**Latihan Soal A:** Menurut kutipan teks tentang teroris mahasiswa, di universitas mana Fajar Firdaus, Sony Jayadi, dan Afham Ramadan masih tercatat sebagai mahasiswa?
**Latihan Soal B:**
Tentukan apakah setiap pernyataan berikut sesuai dengan kutipan teks tentang teroris mahasiswa. Jawab ya atau tidak, lalu kutip kata-kata teks yang menjadi penentunya.
(i) Mark Juergensmeyer memandang kekerasan berbau agama sebagai fase transisi yang diyakini akan berakhir.
(ii) Ketiga mahasiswa itu ditangkap polisi karena sudah terbukti melakukan aksi teror.
(iii) Menurut teks, jalan menuju pembaruan adalah membaca agama secara kritis-konstruktif.

*** Kutipan Teks ***

Oleh: Agung Suseno Seto
 
    …menanggulangi kekerasan agama (terorisme) ternyata pada akhirnya terletak pada apresiasi terhadap pembaruan agama itu sendiri. (Mark Juergensmeyer, 2003:366).     
Tesis diatas diungkapkan seorang pakar terorisme kontemporer, Mark Juergensmeyer. Bagi Mark, kekerasan berbau agama merupakan fase transisi yang diyakini akan berakhir, tapi sebuah akhir bersarat. Sarat itu yakni perlu adanya apresiasi pembaruan terhadap pemahaman agama. Pembaruan disini adalah sudi melepas baju politis-ideologis absolut, skriptural, formal dan simbolis terhadap agama dari kehidupan publik yang kemudian diganti dengan pakaian bersih-murni dan substansial. Jalannya, yaitu dengan membaca agama secara kritis-konstruktif berbasis keadilan (justice), kemanusiaan (humanity), kedamaian (peace), dan berkemajuan (progress).
Lalu, apa hubungan tesis diatas dengan fenomena teroris mahasiswa yang belakangan ini kerap dibicarakan banyak kalangan? Sebagaimana banyak diberitakan media massa belakangan ini, Fajar Firdaus, Sony Jayadi, dan Afham Ramadan yang ketiganya masih tercatat sebagai mahasiswa Universitas Islam Negeri Syarif Hidayatullah (UIN Sahid) Jakarta, ditangkap polisi karena diduga terlibat jaringan teroris. Tak syak lagi, kampus yang notabene dihuni kaum mahasiswa terdidik, pintar, kritis, dan intelek adalah tulang punggung dan pengawal pembaruan pemahaman agama itu sendiri. 
Pertanyaanya, adakah yang salah dengan  cara pandang mereka terhadap agama? Siapa yang paling bertanggung jawab membendung kaderisasi teroris mahasiswa?

*** Kutipan Catatan ***

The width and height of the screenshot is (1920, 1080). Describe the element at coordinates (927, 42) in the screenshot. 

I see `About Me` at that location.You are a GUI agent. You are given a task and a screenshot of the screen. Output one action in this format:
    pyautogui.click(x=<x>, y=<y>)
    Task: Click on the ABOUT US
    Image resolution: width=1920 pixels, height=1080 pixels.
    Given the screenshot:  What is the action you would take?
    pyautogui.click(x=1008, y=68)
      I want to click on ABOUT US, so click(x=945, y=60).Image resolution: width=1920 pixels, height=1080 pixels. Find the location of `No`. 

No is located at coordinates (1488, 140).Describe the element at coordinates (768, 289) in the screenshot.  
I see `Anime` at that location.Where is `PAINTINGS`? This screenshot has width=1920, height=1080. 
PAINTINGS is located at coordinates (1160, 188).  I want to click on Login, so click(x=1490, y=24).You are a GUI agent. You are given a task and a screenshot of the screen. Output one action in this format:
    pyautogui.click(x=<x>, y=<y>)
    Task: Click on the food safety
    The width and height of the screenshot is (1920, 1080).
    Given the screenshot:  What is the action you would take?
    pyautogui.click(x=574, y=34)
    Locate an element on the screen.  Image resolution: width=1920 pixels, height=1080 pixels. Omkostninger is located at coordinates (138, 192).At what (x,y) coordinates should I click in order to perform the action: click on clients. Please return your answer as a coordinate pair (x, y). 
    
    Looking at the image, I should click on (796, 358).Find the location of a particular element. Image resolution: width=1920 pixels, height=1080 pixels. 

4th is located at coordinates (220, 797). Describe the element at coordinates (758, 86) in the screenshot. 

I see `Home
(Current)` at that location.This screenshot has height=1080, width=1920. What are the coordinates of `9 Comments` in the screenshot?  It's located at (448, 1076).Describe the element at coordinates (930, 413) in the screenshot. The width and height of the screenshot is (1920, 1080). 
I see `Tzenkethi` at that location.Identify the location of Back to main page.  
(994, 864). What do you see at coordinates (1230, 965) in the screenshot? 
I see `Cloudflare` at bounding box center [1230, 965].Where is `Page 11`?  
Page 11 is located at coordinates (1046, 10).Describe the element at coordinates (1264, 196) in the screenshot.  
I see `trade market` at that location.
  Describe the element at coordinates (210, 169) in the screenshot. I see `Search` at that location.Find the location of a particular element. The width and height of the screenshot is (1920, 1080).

***

**Pembahasan Jawaban A:** Mereka tercatat di Universitas Islam Negeri Syarif Hidayatullah (UIN Sahid) Jakarta.

**Pembahasan Jawaban B:**
(i) Ya: "Bagi Mark, kekerasan berbau agama merupakan fase transisi yang diyakini akan berakhir".
(ii) Tidak: "ditangkap polisi karena diduga terlibat jaringan teroris".
(iii) Ya: "Jalannya, yaitu dengan membaca agama secara kritis-konstruktif berbasis keadilan (justice), kemanusiaan (humanity), kedamaian (peace), dan berkemajuan (progress)".